Lyons (knee) made his spring debut in Sunday's Grapefruit League victory over the Braves, giving up two earned runs on two hits and one walk. He also recorded a strikeout. The good news was that the 29-year-old reliever made it back into game action well ahead of Opening Day. However, he struggled with his command. Lyons issued a free pass to Freddie Freeman to start things off before allowing Matt Kemp and Jace Peterson to smack two-baggers, followed by Nick Markakis driving in a run on a groundout. The lefty is working back from offseason knee surgery and was an important component of the Cardinals' bullpen in 2016, generating a 3.38 ERA, 1.02 WHIP and 46:14 K:BB over 30 appearances.
Lyons (knee) threw his second live batting practice session of the week Thursday as he continues to rehab from offseason right knee surgery, MLB.com's Jenifer Langosch reports. Lyons underwent surgery in November, but still does not have full mobility in his knee. The Cardinals are unsure if the 28-year-old will see Grapefruit League action, but will continue to closely monitor him. The left-hander has proved himself a serviceable member of St. Louis' bullpen, with a 2.69 ERA in 50 career appearances in that role, but has not pitched since July 30.
Lyons threw to hitters this week for the first time since his November knee surgery, Rick Hummel of the St. Louis Post-Dispatch reports. It's another incremental step in the recovery process for Lyons. The left-hander has been steadily increasing his pitching activities this spring and could potentially make his Grapefruit League debut within the coming weeks. After posting a 3.38 ERA and a 46:14 K:BB last season, he's expected to serve a key role in the Cardinals bullpen upon his return.
Lyons continued his rapid progress from November knee surgery by playing low-intensity catch twice this week, Jenifer Langosch of MLB.com reports. "I'm definitely happy with where we're at," Lyons said. "I feel like every day stuff gets a little easier. Barring anything unforeseen, I'll keep progressing here on the mound." The 28-year-old southpaw, who last pitched on July 30 against the Marlins, appears to be firmly on track to seeing some live Grapefruit League action in March. Lyons had added more leg exercises to his workouts in recent days before taking the mound for the first time Wednesday, and he appears set to potentially ramp things up another notch next week. He projects to serve as a valuable lefty presence out of the bullpen, a role that he's enjoyed success in thus far in his career (2.69 ERA over 50 appearances).

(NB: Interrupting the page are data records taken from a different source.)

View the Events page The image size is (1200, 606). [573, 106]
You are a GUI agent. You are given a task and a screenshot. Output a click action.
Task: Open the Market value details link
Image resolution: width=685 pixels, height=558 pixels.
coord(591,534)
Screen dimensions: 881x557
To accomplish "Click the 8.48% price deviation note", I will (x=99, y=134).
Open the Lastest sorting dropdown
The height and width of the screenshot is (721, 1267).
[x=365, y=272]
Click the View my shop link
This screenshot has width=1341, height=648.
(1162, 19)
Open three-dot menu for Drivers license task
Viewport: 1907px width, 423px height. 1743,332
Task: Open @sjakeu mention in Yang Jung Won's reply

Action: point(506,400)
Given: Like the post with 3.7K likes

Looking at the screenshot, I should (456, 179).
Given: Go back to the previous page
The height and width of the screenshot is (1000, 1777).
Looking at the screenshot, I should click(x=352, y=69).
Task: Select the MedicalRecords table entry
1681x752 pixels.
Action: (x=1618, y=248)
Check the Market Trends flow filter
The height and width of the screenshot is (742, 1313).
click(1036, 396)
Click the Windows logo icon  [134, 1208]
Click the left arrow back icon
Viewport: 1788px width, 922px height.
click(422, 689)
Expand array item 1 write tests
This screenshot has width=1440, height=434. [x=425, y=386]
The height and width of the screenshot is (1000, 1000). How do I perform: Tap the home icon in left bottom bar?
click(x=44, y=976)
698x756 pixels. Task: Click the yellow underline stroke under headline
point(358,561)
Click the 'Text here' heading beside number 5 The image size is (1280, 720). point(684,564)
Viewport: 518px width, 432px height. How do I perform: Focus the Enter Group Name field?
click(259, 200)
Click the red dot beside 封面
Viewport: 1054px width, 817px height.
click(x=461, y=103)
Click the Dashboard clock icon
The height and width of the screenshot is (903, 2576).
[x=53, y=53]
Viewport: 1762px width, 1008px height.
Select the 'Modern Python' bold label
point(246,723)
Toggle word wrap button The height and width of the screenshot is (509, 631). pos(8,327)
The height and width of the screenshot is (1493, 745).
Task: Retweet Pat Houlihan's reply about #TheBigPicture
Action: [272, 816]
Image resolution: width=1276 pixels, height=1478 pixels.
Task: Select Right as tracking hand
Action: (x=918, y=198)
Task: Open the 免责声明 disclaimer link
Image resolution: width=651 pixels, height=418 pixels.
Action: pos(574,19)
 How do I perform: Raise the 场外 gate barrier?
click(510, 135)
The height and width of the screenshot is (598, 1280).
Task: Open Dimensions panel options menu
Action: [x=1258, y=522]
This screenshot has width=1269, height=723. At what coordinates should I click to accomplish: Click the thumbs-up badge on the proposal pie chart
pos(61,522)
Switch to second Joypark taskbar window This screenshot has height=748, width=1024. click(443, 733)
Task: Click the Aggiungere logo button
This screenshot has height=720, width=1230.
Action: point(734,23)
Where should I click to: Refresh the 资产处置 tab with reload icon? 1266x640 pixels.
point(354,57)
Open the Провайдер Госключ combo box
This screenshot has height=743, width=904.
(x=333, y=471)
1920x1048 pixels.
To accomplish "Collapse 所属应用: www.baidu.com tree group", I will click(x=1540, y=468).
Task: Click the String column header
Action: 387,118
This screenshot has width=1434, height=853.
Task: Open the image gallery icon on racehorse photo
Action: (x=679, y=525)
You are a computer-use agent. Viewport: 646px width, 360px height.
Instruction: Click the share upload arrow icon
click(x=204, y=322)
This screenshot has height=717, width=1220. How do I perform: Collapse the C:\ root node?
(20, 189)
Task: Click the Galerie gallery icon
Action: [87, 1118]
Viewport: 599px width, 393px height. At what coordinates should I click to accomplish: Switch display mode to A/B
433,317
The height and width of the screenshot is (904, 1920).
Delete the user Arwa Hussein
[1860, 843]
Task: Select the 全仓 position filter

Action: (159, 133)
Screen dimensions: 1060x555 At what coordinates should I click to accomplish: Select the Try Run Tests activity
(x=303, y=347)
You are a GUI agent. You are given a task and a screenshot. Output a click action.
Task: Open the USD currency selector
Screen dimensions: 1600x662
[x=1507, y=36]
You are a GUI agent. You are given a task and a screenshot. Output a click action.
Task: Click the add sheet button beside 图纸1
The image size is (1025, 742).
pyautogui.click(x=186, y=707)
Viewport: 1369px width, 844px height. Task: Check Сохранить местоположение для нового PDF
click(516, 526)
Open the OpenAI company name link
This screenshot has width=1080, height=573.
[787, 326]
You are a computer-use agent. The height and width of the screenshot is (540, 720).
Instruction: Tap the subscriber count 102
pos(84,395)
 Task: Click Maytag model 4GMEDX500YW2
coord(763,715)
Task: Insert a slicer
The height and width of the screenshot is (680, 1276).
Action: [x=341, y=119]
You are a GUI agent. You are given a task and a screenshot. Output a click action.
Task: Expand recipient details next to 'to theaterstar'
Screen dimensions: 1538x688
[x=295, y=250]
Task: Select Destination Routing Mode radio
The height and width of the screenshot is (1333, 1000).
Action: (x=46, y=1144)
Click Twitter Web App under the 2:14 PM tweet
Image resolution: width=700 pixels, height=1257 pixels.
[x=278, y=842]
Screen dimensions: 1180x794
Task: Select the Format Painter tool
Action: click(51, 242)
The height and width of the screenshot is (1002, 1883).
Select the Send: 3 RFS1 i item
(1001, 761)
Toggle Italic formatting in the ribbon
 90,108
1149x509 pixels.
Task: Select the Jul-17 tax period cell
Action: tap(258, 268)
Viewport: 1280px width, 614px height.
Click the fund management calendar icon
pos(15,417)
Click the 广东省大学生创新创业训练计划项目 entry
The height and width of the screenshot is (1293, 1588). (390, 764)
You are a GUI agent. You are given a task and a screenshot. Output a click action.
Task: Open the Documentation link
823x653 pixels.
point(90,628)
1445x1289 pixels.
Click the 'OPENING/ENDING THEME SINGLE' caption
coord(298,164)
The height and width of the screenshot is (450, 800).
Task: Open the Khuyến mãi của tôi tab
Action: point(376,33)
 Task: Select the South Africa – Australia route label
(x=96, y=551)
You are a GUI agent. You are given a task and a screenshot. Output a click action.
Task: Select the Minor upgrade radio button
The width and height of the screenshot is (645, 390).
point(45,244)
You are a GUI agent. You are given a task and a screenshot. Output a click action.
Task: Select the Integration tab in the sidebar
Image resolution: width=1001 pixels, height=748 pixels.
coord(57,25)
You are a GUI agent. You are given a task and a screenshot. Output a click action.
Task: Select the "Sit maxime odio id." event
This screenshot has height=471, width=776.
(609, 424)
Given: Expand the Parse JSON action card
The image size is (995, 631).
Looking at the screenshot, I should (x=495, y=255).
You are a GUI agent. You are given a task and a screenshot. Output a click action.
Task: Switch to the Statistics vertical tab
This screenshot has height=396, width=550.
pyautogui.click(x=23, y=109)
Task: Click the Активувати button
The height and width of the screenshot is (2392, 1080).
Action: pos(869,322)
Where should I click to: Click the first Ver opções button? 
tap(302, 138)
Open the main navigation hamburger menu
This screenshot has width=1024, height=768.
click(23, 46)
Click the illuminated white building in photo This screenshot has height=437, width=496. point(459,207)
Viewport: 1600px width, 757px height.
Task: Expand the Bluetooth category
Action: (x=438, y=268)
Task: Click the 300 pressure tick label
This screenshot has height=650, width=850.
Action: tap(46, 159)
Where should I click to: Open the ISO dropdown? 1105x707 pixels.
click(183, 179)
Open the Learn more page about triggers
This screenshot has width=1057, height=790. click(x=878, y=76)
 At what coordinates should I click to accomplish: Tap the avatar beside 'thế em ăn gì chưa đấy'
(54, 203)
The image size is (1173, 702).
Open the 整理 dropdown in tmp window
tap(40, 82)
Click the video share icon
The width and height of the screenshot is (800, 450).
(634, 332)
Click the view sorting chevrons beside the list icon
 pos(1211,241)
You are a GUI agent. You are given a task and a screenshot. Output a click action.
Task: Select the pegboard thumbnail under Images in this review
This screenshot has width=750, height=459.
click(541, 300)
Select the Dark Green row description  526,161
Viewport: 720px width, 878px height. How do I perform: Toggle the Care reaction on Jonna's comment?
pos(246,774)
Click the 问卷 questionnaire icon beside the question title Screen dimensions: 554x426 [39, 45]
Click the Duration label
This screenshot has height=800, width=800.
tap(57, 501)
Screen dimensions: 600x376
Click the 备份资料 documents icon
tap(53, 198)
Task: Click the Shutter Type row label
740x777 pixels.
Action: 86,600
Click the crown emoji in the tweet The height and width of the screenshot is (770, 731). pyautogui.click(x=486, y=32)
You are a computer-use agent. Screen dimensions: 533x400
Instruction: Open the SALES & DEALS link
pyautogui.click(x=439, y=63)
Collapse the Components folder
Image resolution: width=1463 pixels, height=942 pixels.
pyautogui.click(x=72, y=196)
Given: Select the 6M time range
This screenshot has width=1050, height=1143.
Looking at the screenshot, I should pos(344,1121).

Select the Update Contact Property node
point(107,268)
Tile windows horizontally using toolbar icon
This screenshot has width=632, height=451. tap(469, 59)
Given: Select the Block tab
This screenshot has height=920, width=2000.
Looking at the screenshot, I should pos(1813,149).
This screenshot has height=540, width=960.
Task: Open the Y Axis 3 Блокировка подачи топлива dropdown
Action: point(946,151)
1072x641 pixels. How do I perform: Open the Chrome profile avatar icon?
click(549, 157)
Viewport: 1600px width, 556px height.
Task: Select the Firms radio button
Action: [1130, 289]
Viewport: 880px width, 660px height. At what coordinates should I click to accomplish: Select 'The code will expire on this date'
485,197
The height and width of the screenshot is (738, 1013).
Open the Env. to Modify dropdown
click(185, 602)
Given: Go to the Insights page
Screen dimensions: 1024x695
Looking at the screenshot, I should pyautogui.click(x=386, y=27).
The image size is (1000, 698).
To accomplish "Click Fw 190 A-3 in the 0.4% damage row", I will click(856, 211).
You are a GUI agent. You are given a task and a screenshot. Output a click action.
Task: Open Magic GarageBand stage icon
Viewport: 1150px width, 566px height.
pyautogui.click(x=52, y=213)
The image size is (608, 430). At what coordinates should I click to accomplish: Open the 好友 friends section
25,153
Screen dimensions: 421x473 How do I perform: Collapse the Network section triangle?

Lyons (knee) will be limited during the start of spring training, but could progress to mound work in about two weeks, Derrick Goold of the St. Louis Post-Dispatch reports. Lyons, who was given a projected timetable of five-to-six months after undergoing knee surgery in early November, looks as though he's nearing the finish line of his recovery progress, but he'll still behind the Cardinals' other healthy pitchers when camp begins next week. He's been able to do some aggressive running and cutting and seems to be regaining mobility, so there's still a chance that he might be able to avoid the 15-day DL to begin the 2017 season. Lyons is expected to vie for a long-relief role once he's back to full strength.